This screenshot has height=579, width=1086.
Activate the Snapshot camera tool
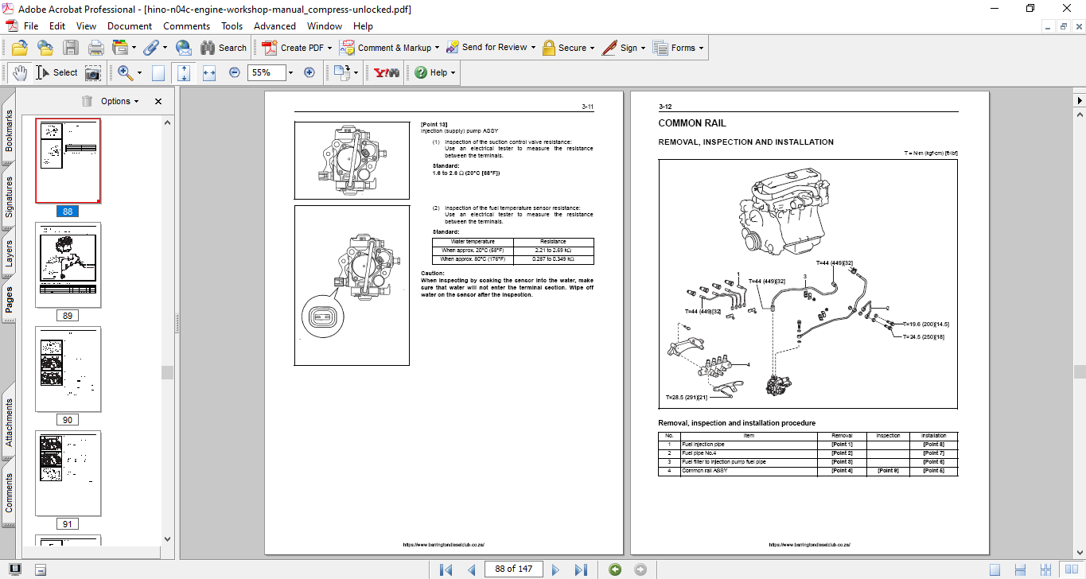pos(93,72)
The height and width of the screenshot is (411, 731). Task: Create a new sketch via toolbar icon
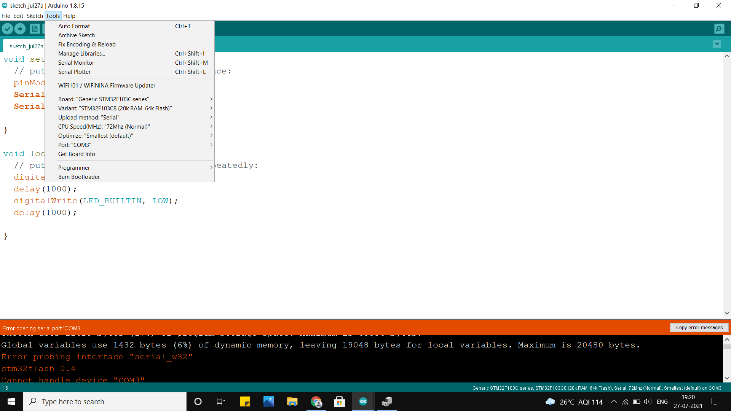pyautogui.click(x=35, y=29)
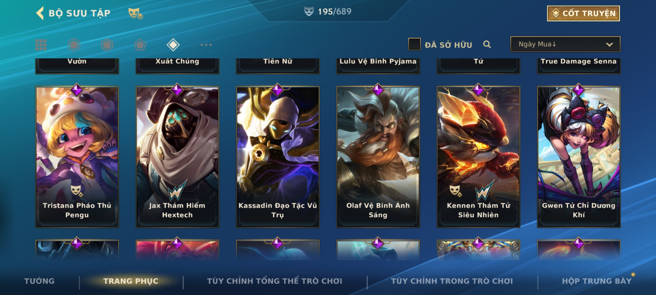Screen dimensions: 656x295
Task: Select the Kennen Thám Tử Siêu Nhiên skin
Action: click(x=478, y=157)
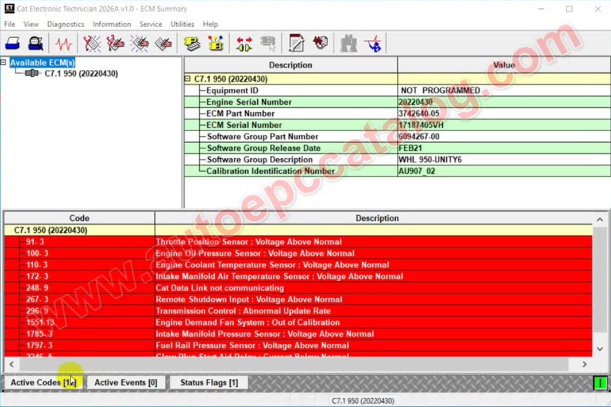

______________________________

§ **WRITTEN EXERCISE**: Rewrite the listing above with each instance of "screenshot" changed to "screen capture" and everything else left unchanged. Omit the pictures from your answer.

§ **WRITTEN REPLY**:
This screen capture has height=579, width=1086.
Activate the Snapshot camera tool
pos(93,72)
The height and width of the screen capture is (411, 731). Task: Create a new sketch via toolbar icon
pyautogui.click(x=35, y=29)
Screen dimensions: 656x295
Task: Select the Kennen Thám Tử Siêu Nhiên skin
Action: click(x=478, y=157)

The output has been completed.